Monday S&P 500 -0.61% | NASDAQ -0.62%
Trading fell from fresh highs to begin the week. Added focus on inflation data this week was likely responsible for the pullback. 2-year and 10-year Treasury Yields both rose but remain in a normal curve (meaning the 10-year yield is higher than the 2-year yield).
Tuesday S&P 500 -0.30% | NASDAQ -0.25%
The early-week slide continued as the recent rally lost momentum seen over the last 3 weeks. Major benchmarks were all dealt a blow on the day as Treasury yields moved higher.
Wednesday S&P 500 0.82% | NASDAQ 1.77%
Markets recovered most losses on the day and the tech-heavy NASDAQ surpassed the 20,000 milestone for the first time as tech stocks continued to jostle for position. The big news on the day was CPI data, with the Core CPI figures (excludes volatile food and energy categories) coming in flat for November. Markets are pricing in a .25% rate cut after the Federal Reserve meets on December 17th and 18th and stalling inflation data shouldn’t inhibit an additional cut before year-end.

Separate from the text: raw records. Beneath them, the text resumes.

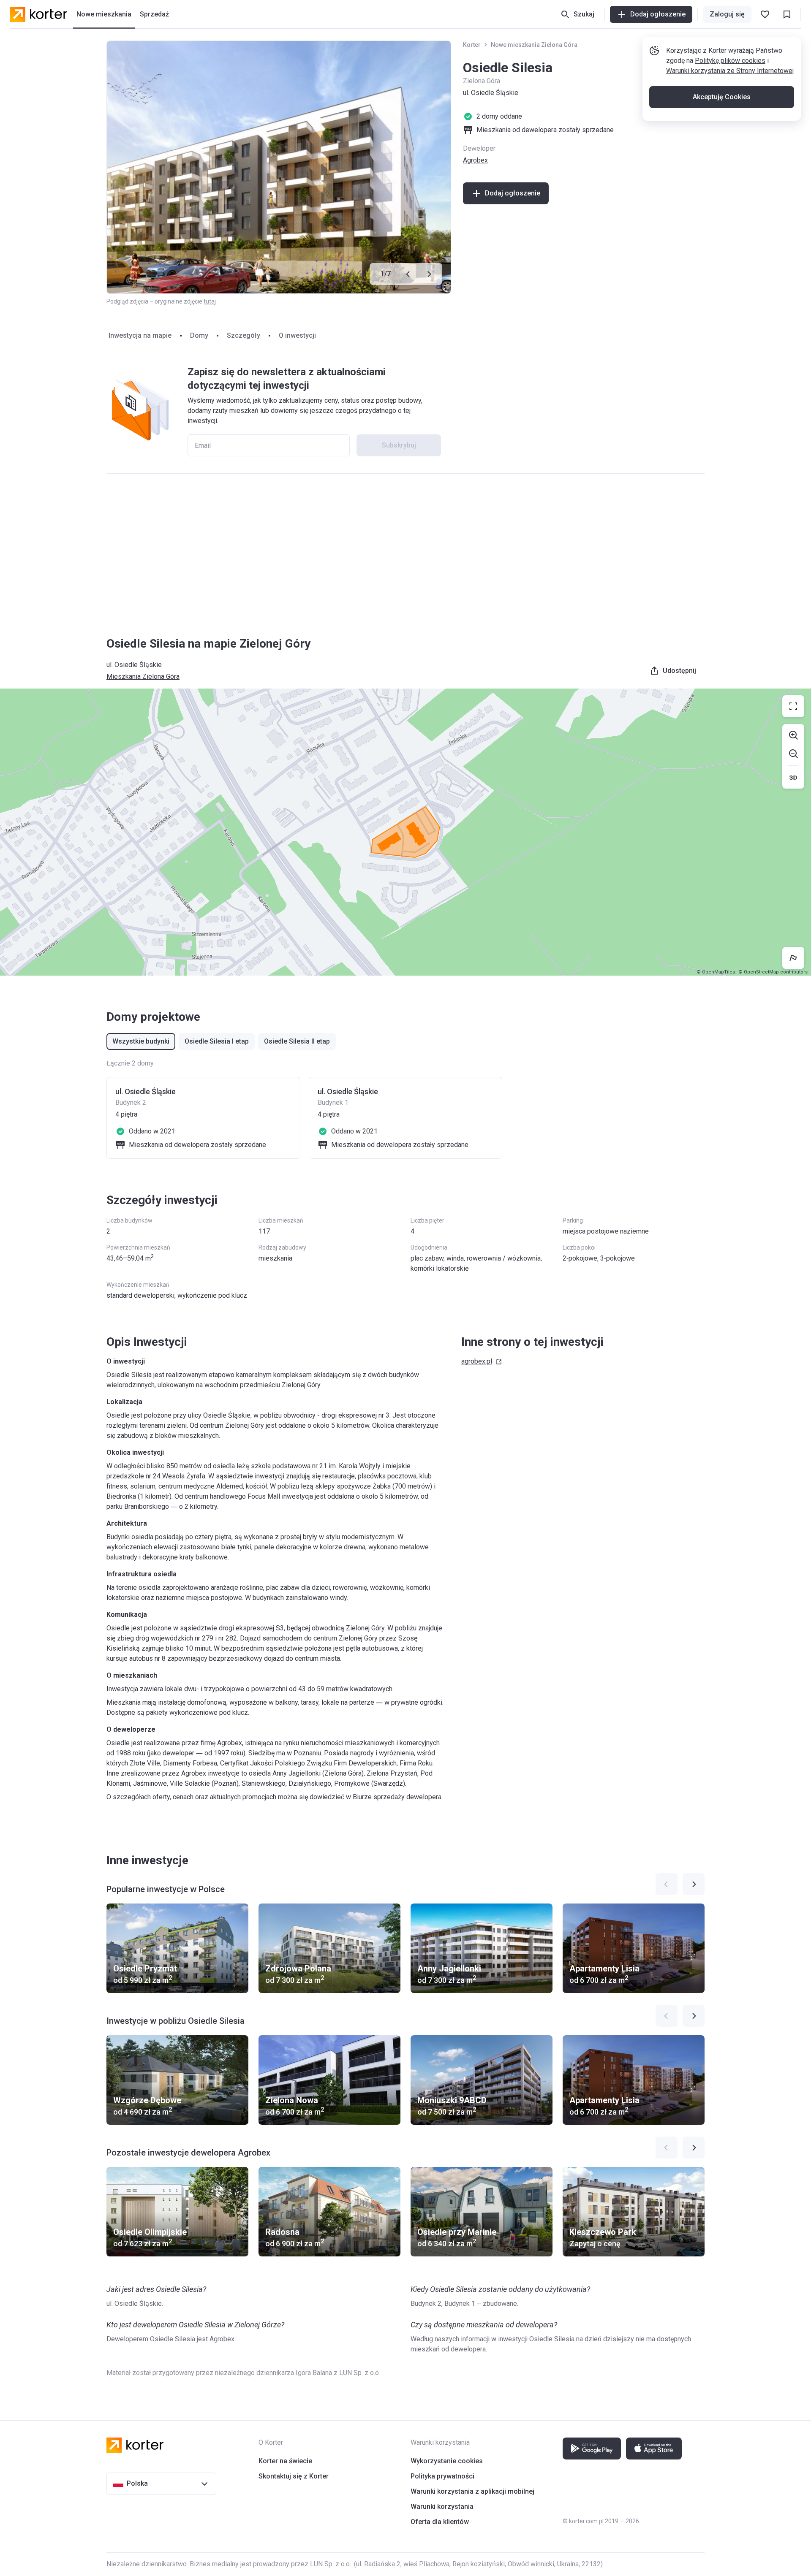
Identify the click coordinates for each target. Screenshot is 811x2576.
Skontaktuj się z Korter (294, 2476)
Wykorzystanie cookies (447, 2461)
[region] (405, 832)
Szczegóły (243, 335)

Thursday S&P 500 -0.54% | NASDAQ -0.66%
Continuing and Jobless claims rose higher and markets took note. Major indexes fell through the close on additional data related to producer prices rising in November. Increases in producer prices often foreshadow a rise on consumer prices.

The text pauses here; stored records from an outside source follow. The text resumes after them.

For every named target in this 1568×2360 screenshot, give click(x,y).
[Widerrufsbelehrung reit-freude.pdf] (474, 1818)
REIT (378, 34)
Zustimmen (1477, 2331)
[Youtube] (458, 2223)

Friday S&P 500 0.00% | NASDAQ 0.12%
The week concluded with very little movement on Friday as data was digested from the CPI reports. Profit pulling could be a contributing factor after the recent trading highs ahead of the announcement of the next rate cut decision.

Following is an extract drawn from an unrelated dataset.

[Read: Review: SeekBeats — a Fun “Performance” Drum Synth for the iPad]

Conclusion S&P 500 -0.64% | NASDAQ 0.34%
After 3 solid weeks of gains, markets were mixed for the week as we cross into mid-month. The S&P500 fell slightly over the week but wasn’t without some turbulence. The index is up almost 27% YTD while the NASADAQ closed higher for the week ending up almost 33% YTD. With such strong growth, the question is whether the growth is sustainable going into 2025. Markets have enjoyed meaningful growth for 2 years since the low in October 2022. A correction, which is defined as a market decline of 10% or more from a previous peak, may be on the horizon but several factors point towards moderate growth in 2025. Corrections can be a good thing! They allow for the opportunity to rebalance from riskier assets as well as the opportunity to buy assets at cheaper purchase prices. One indicator has been the growth of the U.S. Economy YTD as well as the forecast for the 4th Quarter. The Atlanta Fed GDPNow is targeting a 3.3% Q4 increase (up from the 3rd quarter reading of 2.8%). A large percentage of the growth of the economy is attributable to the services industry which has shown little signs of stalling; however, goods prices will be top-of-mind in the months and quarters ahead. The framework for near-term growth is in place with the potential headwind being the pace of future rate cuts and slower production in the new year. The chances of markets finishing on a “Santa Claus Rally” for the balance of the year is still in play but this time of year is often an opportunity to give to other areas of the market and pare down highly appreciated asset classes in favor of others. As always, investors risk tolerance and goals are priority in the decision-making process for individual portfolios.